BEGIN

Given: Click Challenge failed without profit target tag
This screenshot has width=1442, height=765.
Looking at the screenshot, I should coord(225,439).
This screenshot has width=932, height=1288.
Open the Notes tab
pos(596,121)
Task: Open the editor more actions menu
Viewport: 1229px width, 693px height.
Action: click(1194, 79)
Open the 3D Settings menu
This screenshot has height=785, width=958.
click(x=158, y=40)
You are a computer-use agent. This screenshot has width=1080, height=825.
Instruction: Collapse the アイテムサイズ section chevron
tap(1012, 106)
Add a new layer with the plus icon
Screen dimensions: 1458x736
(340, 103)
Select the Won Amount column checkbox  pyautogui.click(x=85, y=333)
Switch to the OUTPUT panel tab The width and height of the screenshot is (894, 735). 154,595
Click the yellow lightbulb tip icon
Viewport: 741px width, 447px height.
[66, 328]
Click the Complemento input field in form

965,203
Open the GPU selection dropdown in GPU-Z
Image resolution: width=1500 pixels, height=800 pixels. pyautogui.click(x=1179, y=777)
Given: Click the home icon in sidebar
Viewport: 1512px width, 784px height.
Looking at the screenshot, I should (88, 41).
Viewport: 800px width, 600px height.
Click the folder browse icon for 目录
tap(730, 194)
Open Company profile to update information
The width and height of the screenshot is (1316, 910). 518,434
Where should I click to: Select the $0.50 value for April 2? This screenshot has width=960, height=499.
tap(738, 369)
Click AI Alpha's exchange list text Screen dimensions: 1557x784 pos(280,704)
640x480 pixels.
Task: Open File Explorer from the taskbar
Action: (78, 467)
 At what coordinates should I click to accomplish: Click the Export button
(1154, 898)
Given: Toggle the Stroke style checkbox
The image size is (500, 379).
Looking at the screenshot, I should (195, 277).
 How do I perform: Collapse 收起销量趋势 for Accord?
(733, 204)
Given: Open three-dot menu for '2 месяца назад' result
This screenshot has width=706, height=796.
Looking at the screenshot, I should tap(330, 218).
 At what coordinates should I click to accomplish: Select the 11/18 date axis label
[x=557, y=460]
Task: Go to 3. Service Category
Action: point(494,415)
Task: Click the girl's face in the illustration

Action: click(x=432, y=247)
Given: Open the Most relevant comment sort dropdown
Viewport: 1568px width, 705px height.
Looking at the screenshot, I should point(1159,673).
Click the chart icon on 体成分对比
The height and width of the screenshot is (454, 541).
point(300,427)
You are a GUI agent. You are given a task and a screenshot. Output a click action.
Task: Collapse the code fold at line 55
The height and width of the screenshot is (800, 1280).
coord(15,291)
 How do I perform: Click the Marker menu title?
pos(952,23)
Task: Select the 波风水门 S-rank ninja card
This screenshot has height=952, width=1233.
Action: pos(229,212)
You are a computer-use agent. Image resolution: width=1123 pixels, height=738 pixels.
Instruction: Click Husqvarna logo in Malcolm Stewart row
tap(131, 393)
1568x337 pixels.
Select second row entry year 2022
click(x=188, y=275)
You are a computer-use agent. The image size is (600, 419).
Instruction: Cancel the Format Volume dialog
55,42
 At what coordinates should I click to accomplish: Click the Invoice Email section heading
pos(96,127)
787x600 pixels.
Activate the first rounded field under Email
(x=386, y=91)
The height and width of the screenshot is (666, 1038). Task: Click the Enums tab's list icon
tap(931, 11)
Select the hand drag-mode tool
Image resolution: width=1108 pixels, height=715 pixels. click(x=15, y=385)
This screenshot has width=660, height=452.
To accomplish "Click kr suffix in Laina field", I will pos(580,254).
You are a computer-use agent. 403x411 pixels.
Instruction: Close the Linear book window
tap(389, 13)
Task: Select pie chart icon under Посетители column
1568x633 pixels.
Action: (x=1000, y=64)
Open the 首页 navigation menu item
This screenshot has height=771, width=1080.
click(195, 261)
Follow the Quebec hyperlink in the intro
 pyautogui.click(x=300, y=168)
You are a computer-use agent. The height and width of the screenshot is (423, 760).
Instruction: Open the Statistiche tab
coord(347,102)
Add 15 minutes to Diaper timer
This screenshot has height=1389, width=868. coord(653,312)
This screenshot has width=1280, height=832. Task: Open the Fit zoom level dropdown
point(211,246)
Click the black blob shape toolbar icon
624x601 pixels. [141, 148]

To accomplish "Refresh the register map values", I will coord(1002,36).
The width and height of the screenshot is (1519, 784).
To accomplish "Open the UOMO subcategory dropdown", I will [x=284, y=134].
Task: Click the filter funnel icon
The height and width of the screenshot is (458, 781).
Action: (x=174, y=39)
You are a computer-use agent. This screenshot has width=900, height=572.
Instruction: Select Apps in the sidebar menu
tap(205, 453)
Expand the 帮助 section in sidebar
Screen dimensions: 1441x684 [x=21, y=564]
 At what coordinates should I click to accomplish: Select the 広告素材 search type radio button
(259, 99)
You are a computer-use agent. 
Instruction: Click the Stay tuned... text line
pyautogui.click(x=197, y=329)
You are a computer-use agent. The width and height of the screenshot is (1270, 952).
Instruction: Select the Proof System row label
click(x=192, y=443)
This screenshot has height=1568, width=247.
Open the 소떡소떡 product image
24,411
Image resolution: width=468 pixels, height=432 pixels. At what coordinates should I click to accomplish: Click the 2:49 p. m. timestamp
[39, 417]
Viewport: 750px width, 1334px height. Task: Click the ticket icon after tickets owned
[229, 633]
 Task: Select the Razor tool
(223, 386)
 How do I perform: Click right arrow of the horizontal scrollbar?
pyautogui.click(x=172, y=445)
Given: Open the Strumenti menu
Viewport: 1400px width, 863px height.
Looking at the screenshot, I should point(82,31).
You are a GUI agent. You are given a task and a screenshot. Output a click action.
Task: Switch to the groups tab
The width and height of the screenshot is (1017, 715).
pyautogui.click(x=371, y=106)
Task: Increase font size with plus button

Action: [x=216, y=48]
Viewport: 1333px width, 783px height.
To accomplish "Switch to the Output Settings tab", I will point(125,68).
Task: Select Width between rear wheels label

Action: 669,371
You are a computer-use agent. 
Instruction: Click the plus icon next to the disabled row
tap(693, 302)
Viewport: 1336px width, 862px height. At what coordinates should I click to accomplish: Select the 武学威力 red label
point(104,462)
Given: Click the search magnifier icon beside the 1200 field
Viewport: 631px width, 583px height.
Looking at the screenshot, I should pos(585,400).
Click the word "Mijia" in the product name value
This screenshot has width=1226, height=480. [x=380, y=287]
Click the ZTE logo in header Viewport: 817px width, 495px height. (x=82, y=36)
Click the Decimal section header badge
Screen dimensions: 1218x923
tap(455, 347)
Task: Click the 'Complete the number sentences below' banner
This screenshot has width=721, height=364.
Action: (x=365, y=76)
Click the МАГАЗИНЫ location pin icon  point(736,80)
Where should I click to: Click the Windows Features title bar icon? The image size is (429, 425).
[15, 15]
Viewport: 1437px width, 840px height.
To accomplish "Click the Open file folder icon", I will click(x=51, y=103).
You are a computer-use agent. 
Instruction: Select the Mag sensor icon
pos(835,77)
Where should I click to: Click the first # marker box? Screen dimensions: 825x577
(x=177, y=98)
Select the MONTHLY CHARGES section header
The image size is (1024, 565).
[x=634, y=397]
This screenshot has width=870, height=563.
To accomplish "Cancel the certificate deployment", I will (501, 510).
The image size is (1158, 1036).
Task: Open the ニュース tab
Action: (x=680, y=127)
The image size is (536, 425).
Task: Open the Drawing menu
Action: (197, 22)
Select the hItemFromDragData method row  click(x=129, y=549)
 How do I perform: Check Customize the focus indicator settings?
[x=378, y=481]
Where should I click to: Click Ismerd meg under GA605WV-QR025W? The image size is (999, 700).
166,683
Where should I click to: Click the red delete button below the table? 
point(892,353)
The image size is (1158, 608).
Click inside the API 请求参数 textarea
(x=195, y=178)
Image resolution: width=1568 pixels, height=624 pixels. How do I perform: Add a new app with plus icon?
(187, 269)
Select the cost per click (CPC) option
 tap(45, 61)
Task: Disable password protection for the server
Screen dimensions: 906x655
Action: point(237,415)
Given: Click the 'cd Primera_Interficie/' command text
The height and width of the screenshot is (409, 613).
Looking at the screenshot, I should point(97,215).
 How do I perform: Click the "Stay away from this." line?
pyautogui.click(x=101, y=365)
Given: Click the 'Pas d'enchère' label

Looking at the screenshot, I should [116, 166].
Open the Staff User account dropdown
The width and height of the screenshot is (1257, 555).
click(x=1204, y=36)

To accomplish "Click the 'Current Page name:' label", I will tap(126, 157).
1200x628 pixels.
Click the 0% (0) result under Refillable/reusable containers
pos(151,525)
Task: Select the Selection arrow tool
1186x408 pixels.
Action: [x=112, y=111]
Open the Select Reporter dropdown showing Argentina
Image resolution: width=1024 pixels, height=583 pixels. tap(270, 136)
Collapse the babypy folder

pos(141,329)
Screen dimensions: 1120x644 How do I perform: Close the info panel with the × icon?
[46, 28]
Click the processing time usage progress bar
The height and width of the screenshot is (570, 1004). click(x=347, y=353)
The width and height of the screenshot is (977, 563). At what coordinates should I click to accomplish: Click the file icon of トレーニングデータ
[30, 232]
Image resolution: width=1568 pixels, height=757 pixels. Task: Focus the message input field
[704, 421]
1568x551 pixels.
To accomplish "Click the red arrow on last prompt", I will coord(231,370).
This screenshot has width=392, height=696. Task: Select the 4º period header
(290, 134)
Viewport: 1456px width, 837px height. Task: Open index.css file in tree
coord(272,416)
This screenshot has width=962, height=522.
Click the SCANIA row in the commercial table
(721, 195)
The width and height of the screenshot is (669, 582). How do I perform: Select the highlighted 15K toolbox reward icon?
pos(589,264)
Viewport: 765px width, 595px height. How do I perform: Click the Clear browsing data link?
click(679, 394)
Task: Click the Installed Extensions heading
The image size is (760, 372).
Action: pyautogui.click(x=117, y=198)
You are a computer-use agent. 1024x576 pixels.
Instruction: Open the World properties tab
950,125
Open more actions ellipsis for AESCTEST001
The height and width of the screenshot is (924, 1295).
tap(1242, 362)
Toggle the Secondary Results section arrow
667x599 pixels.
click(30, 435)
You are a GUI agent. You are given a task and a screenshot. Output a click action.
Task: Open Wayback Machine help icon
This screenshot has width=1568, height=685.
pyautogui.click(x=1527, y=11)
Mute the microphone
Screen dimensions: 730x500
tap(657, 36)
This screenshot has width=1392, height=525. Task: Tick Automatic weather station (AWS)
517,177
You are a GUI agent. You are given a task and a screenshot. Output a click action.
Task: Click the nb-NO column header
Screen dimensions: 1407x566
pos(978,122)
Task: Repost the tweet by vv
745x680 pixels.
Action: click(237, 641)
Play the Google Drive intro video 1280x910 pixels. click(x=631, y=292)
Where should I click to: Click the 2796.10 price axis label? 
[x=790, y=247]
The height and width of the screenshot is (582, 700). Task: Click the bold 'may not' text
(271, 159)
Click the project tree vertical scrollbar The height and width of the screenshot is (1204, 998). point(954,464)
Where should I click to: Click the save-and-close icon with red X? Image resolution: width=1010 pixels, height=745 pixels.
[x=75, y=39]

END

**Prompt**.
What is needed is a word-for-word copy of the records above, from the first line through the line that contains "Click the yellow lightbulb tip icon".

**Exercise output**.
Given: Click Challenge failed without profit target tag
This screenshot has width=1442, height=765.
Looking at the screenshot, I should coord(225,439).
This screenshot has width=932, height=1288.
Open the Notes tab
pos(596,121)
Task: Open the editor more actions menu
Viewport: 1229px width, 693px height.
Action: click(1194, 79)
Open the 3D Settings menu
This screenshot has height=785, width=958.
click(x=158, y=40)
You are a computer-use agent. This screenshot has width=1080, height=825.
Instruction: Collapse the アイテムサイズ section chevron
tap(1012, 106)
Add a new layer with the plus icon
Screen dimensions: 1458x736
(340, 103)
Select the Won Amount column checkbox  pyautogui.click(x=85, y=333)
Switch to the OUTPUT panel tab The width and height of the screenshot is (894, 735). 154,595
Click the yellow lightbulb tip icon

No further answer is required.